Speaking at the Barclays Capital 2010 Global Financial Services Conference, Capital One CEO Richard Fairbank was pessimistic about the housing market and about consumer demand -- but optimistic about his bank's prospects.
Fairbank, in remarks that were broadcast on the web, was asked by an audience member whether there will be a double-dip in the housing market. He chose his words carefully. "I think we feel very cautious about the housing market," Fairbank said. "I think that even despite some of the recent months where home prices have gone up, I think it's a very plausible case for home prices to go back down again."
His dim view of the U.S. housing market, he said, is based on the current "logjam" of defaulted mortgages and foreclosures being dealt with at Capital One, which added a retail banking arm to its lending and credit card businesses in 2005. "Unsold inventory is really at just about an all-time high."
Although he claimed not to be predicting a "double-dip recession," Fairbank was not at all optimistic about the housing market. "We are managing to a view that home prices are more likely to be headed down rather than up," he said.
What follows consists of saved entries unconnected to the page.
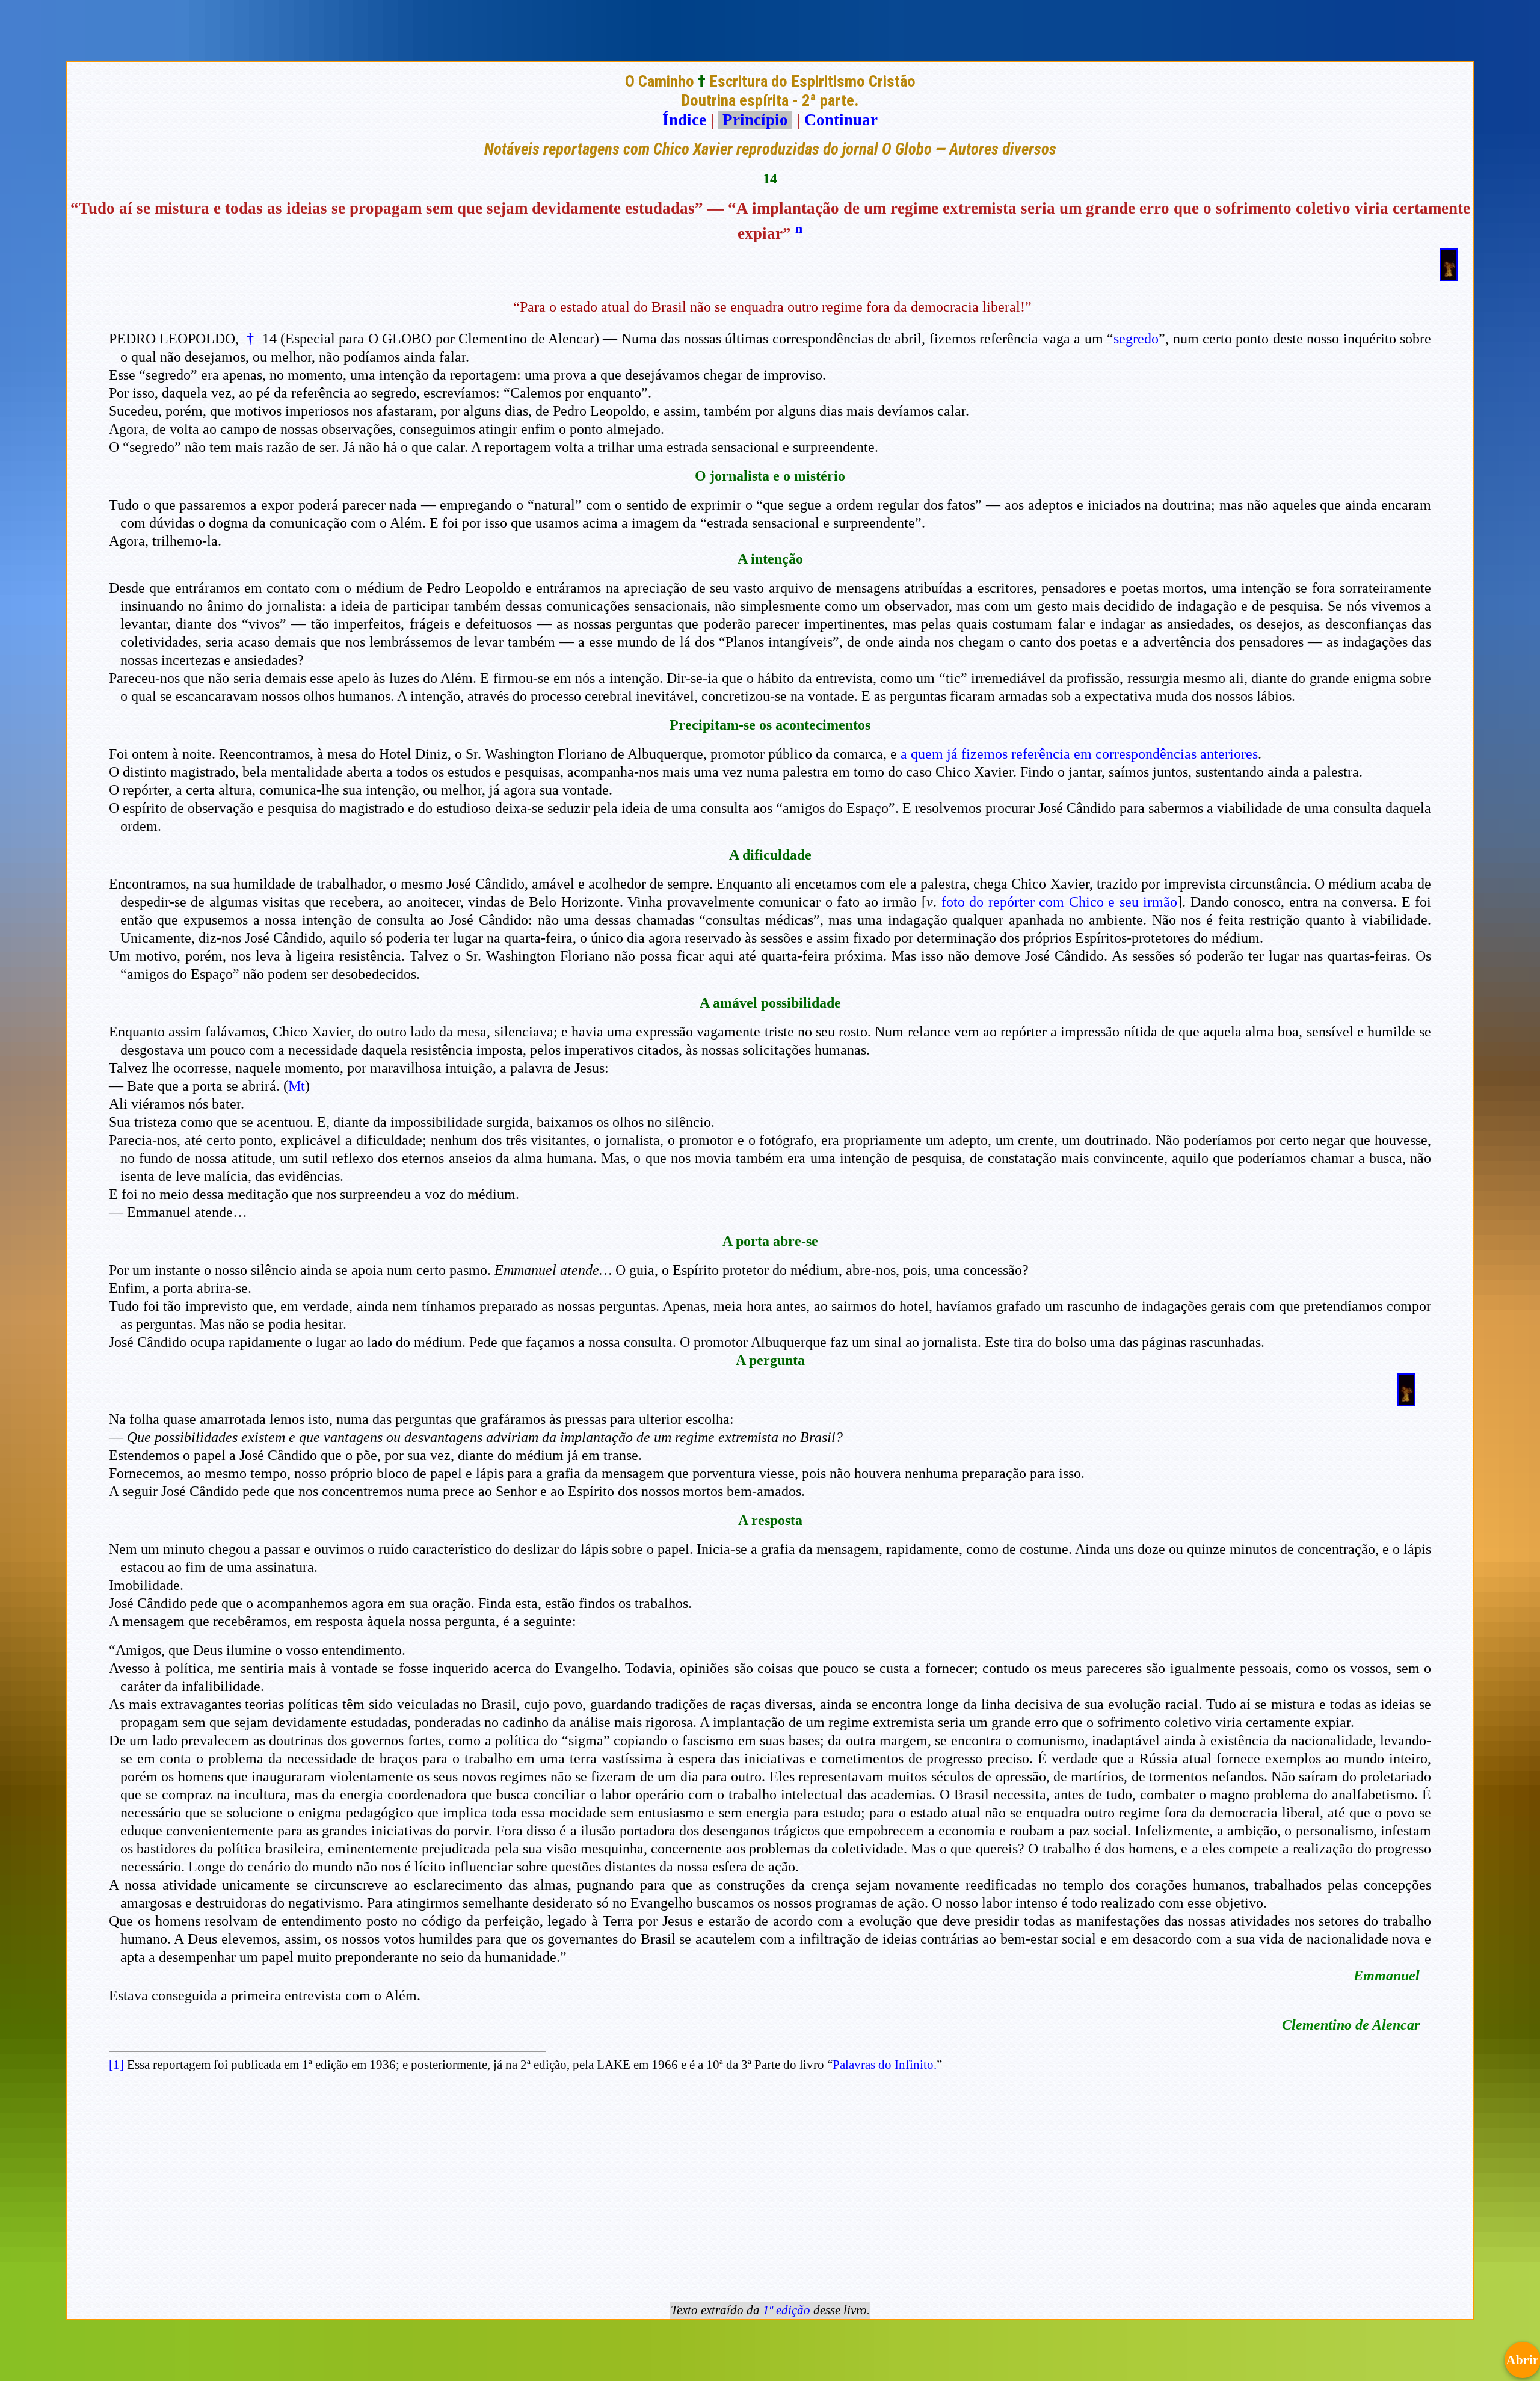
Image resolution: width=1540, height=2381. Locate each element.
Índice (684, 120)
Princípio (755, 120)
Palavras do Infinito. (885, 2064)
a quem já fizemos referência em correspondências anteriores (1079, 754)
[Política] (1406, 1400)
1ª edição (786, 2310)
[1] (116, 2064)
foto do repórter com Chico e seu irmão (1059, 902)
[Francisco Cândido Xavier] (1449, 275)
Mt (296, 1086)
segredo (1136, 339)
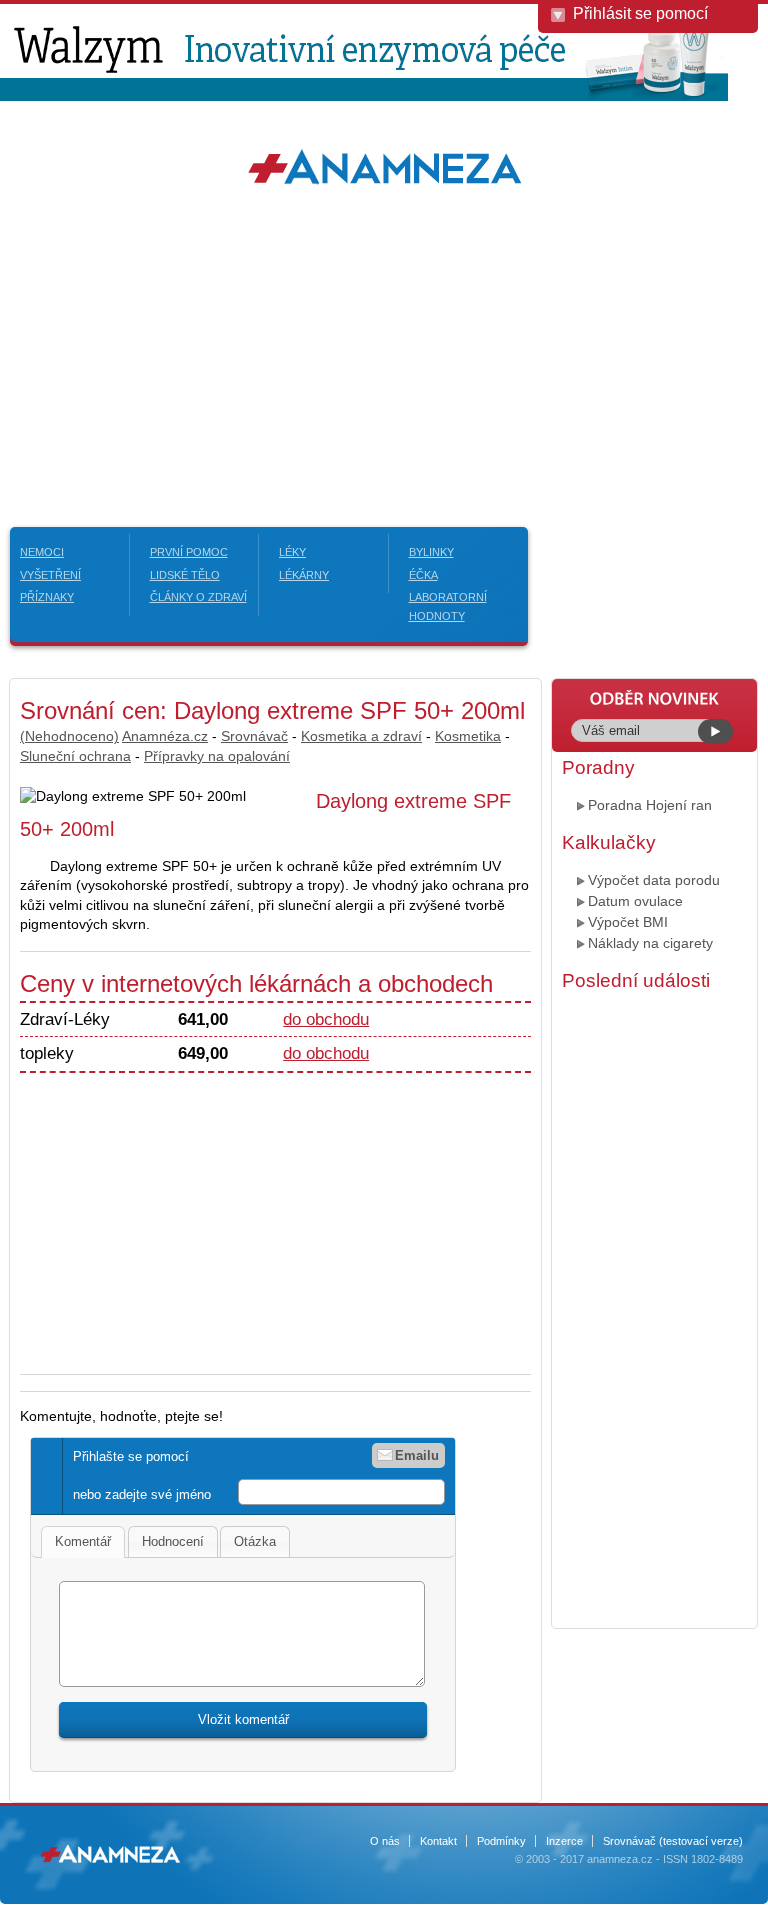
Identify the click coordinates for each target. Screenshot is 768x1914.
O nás (385, 1841)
Nervousness on the part of consumers, he said, isn't helping. Because more people are saving money rather than spending it, their credit is relatively strong, but the economy is suffering from the lack of demand. "We've got to be careful what we wish for here," he said. "Credit is improving certainly faster than the economy is."
The thrust of the speech and Q&A session was a brief on Capital One's own position, which Fairbank and head of investor relations Jeff Norris said was largely conservative. The bank, they said, will be resilient "even in the face of a weak economy."